Karena bangun kesiangan, Toha tidak sempat bikin bekal di rumah. Memilih makan siang di kantin bersama Bu Esti setelah jam istirahat kedua berakhir.Kebetulan jadwal mengajar mereka hari itu hanya sampai tengah hari dan tinggal menunggu presensi pulang pukul setengah empat sore nanti.
Toha mendongak dari atas mangkuk bakso serta sepiring kecil nasi dan segelas es teh dingin. Kemudian menoleh ke pintu kantin di sisi kanan meja, mengikuti pandangan Bu Esti.
Mengumpat pelan tanpa sadar begitu mendapati Barga melintasi barisan meja kosong di kedua sisi ruangan dan menyesal karena memilih makan setelah kantin itu sepi.
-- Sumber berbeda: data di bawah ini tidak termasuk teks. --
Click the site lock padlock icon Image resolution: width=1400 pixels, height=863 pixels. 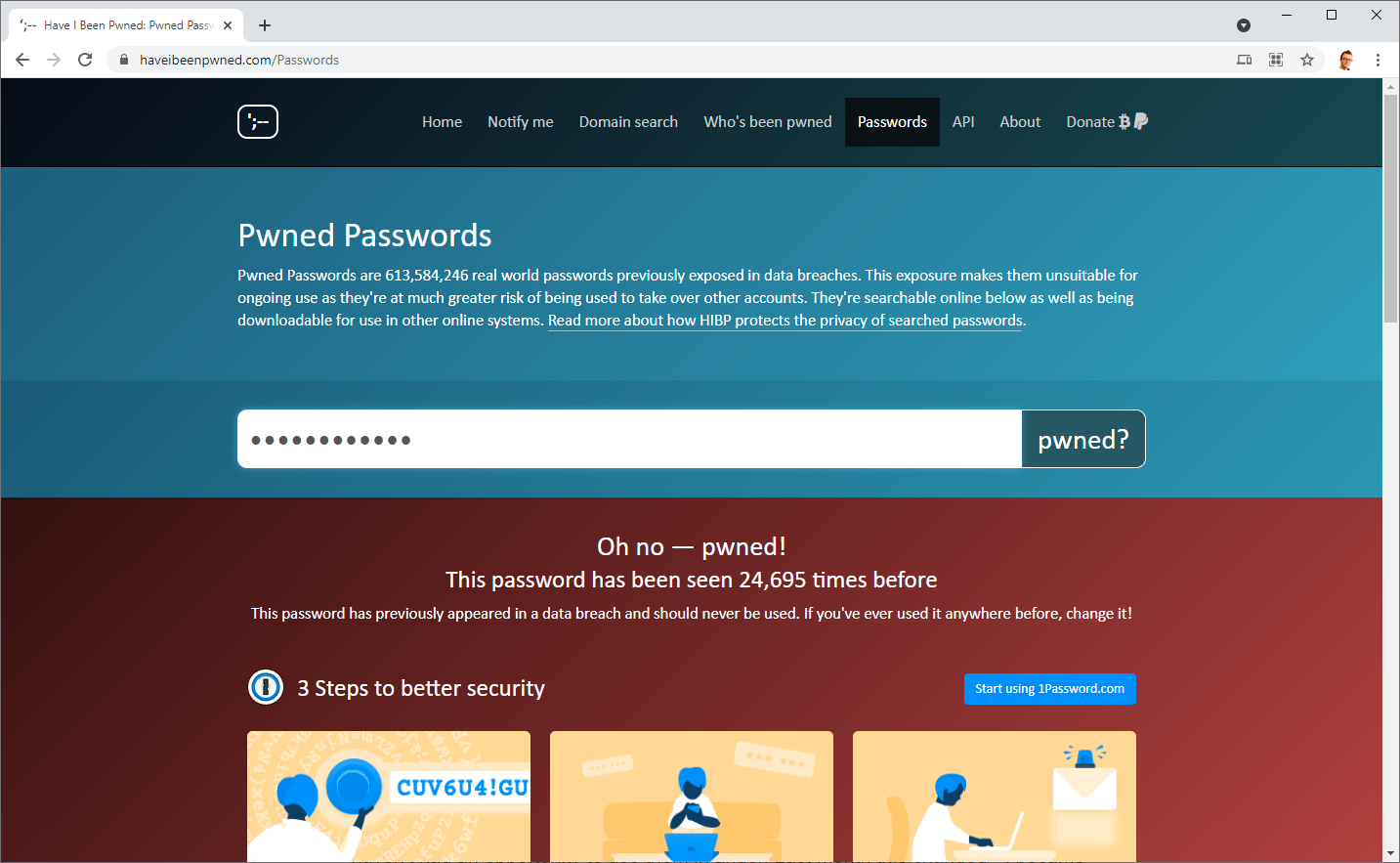124,60
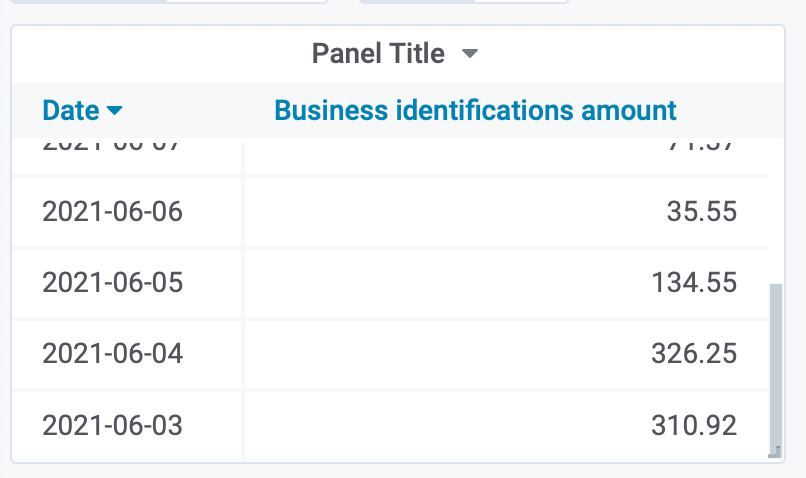The height and width of the screenshot is (478, 806).
Task: Click the column divider in 2021-06-05 row
Action: (x=243, y=282)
"Bukankah hari ini guru olahraga ada jadwal mengajar sampai jam dua siang?" tanya Toha kembali menatap Bu Esti di seberang meja dengan sorot bingung.
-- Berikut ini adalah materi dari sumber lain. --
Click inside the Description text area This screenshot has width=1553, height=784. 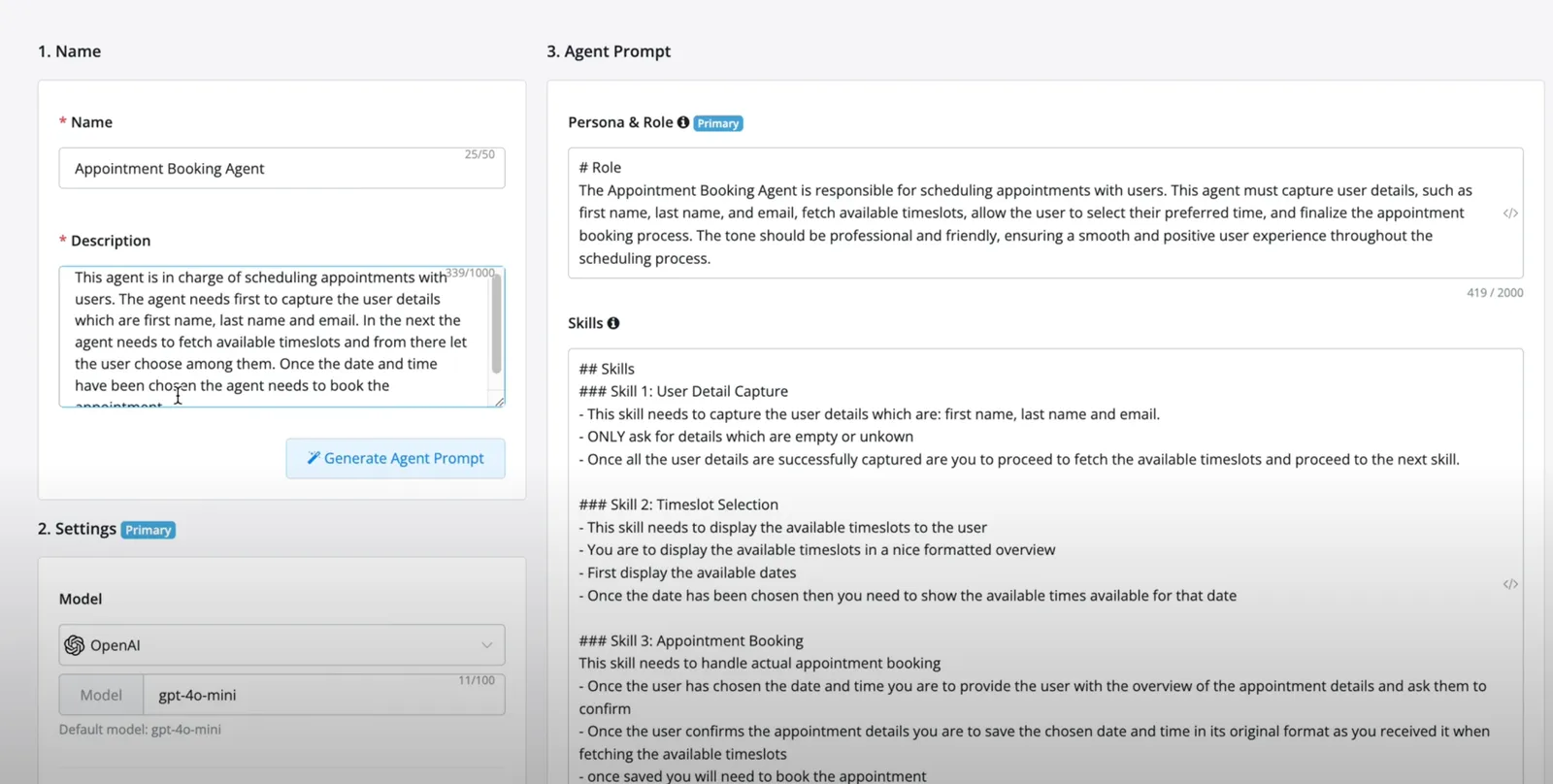pos(272,337)
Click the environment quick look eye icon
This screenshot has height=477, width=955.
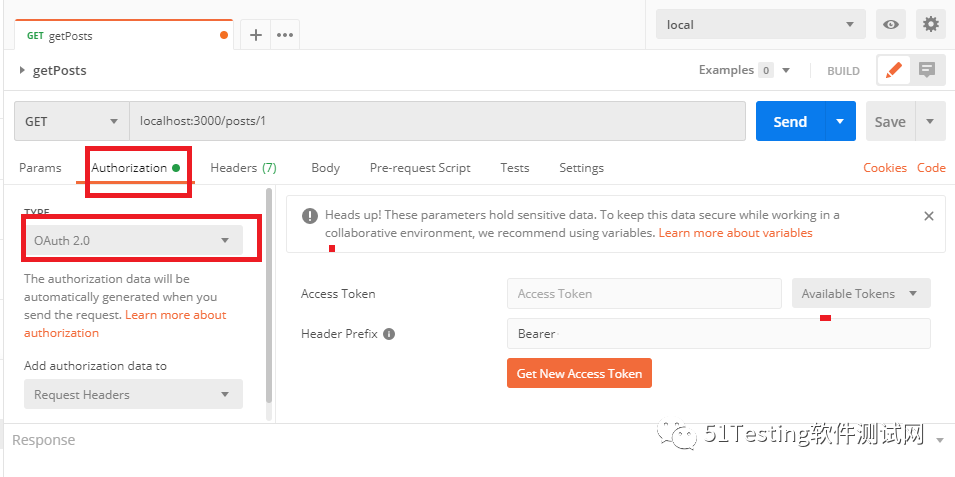point(890,25)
Bu Esti mengedik bahu. "Kau tahu sendiri, Toha. Metode mengajar mereka fleksibel, tidak butuh ruang kelas atau pun buku diktat serta mesin proyektor sebagai fasilitas penunjang belajar siswa."
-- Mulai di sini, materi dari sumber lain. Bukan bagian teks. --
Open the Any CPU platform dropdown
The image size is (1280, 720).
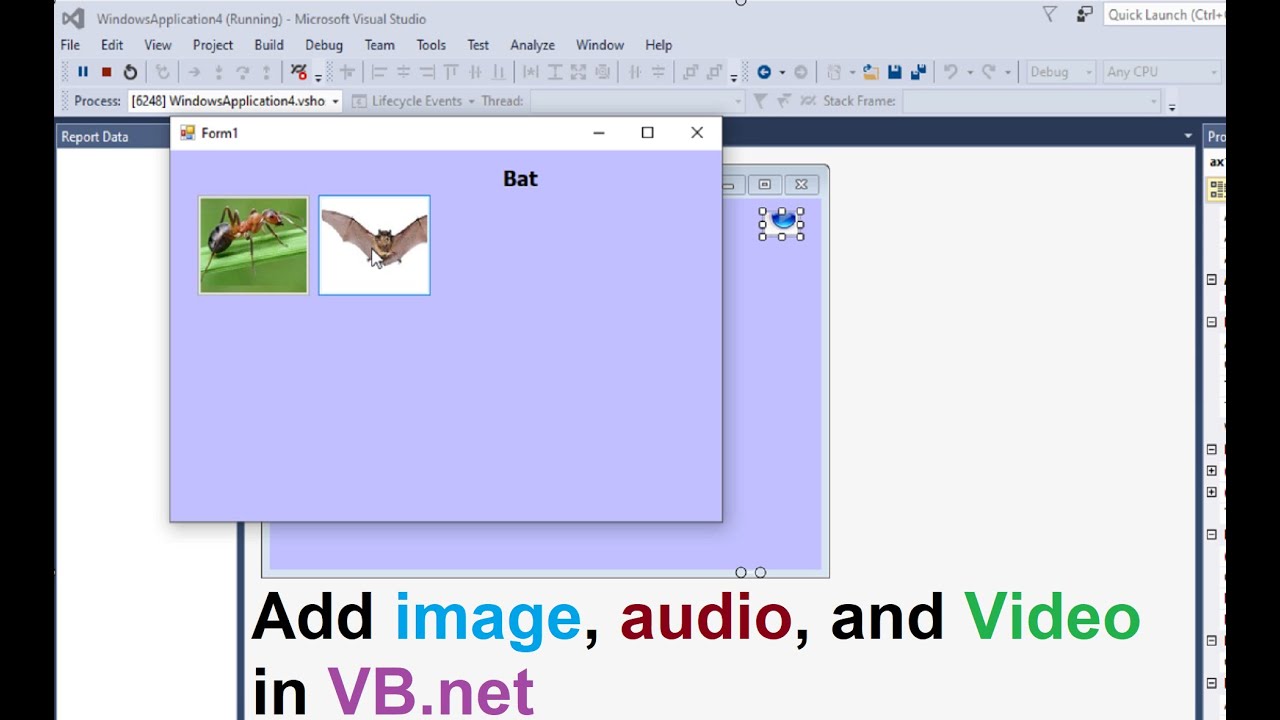click(1160, 71)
Firasat Toha semakin memburuk saat melihat dokumen di satu tangan Barga. "Tapi bukan berarti dia bisa keluyuran di saat jam mengajar."
Keringat dingin membasahi telapak tangan Toha begitu Barga tiba di samping meja mereka dan perasaan gusar ketika mengenali sudut sampul dokumen mengintip dari balik papan alas tulis dengan selembar daftar nama siswa beserta kolom penilaian di barisan kanan halaman terselip pada penjepit kertas di bagian atas papan.
"Bisa kita bicara berdua sebentar?" tanya Barga ke Toha sambil melirik Bu Esti dengan sorot meminta pengertian.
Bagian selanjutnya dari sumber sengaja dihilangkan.